For the material below, reproduce exactly each line from the one that has "Filter addons by Pro ( 4 )" through the one that has "Task: Choose View/Edit Deal menu option", and no others; pictures stay out.

## [WORKING DATA]
___

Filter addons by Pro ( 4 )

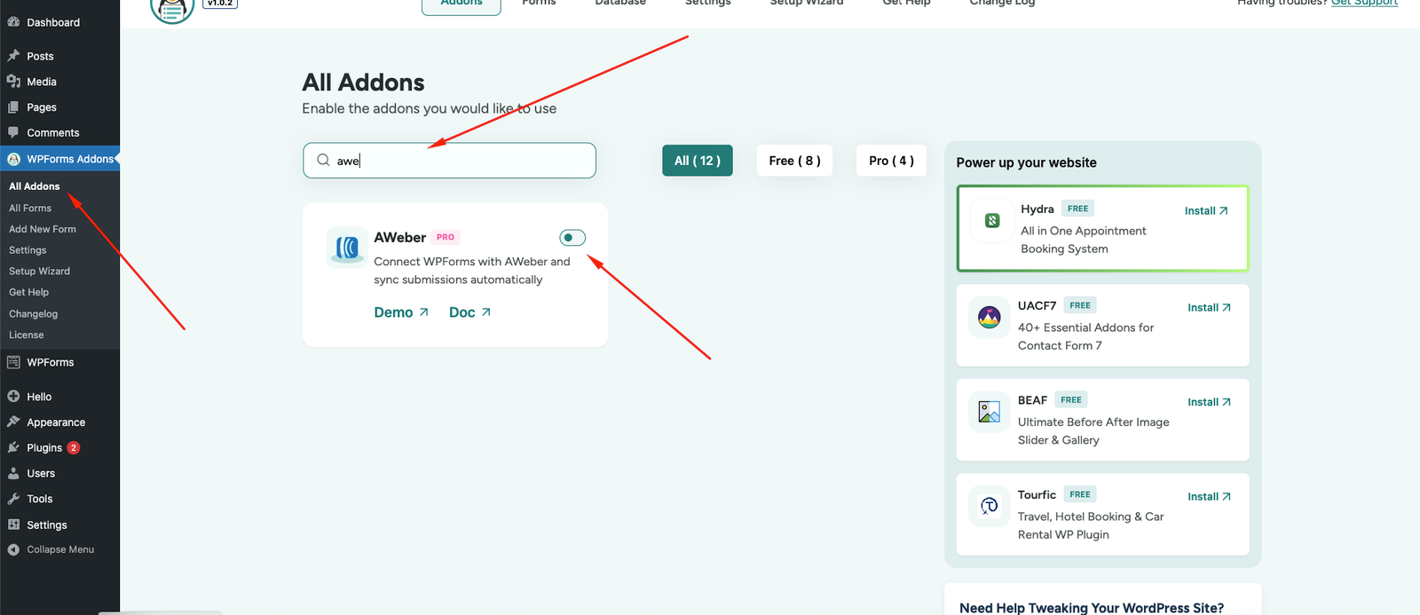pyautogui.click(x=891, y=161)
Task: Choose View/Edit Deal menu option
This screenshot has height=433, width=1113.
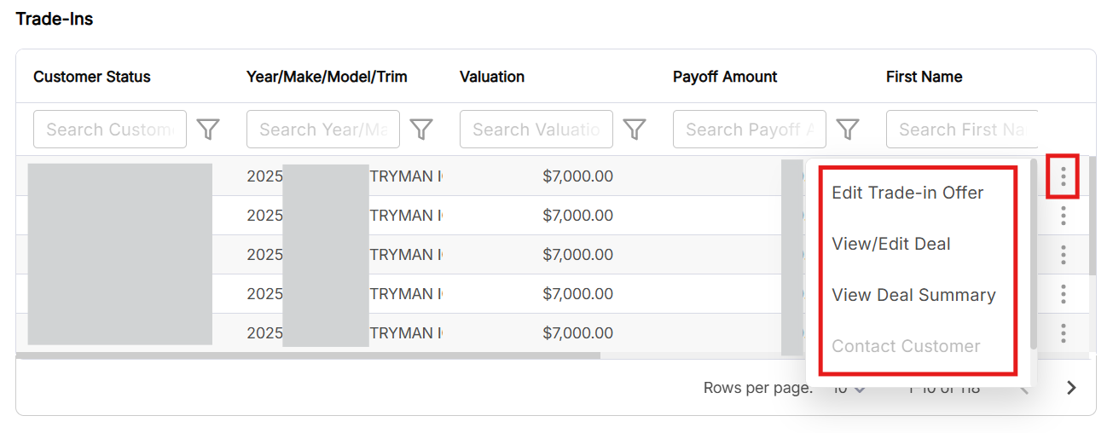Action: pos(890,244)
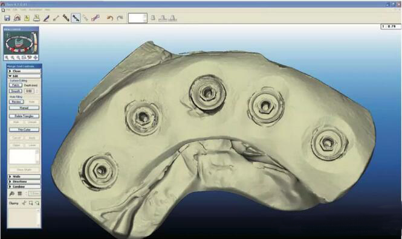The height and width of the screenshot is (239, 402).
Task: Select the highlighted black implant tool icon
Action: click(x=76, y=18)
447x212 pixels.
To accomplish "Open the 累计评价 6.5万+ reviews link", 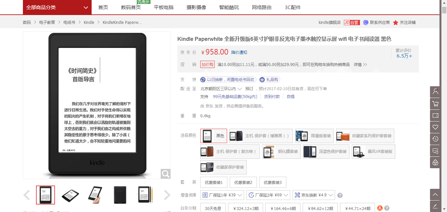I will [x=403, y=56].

___

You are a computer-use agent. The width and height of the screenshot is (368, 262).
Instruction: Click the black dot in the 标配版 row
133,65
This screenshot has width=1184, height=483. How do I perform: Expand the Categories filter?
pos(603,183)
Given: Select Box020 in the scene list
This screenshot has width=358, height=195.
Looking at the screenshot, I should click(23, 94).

___

## [COMPLETED TASK]
Filter addons by Pro ( 4 )

pyautogui.click(x=891, y=161)
Task: Choose View/Edit Deal menu option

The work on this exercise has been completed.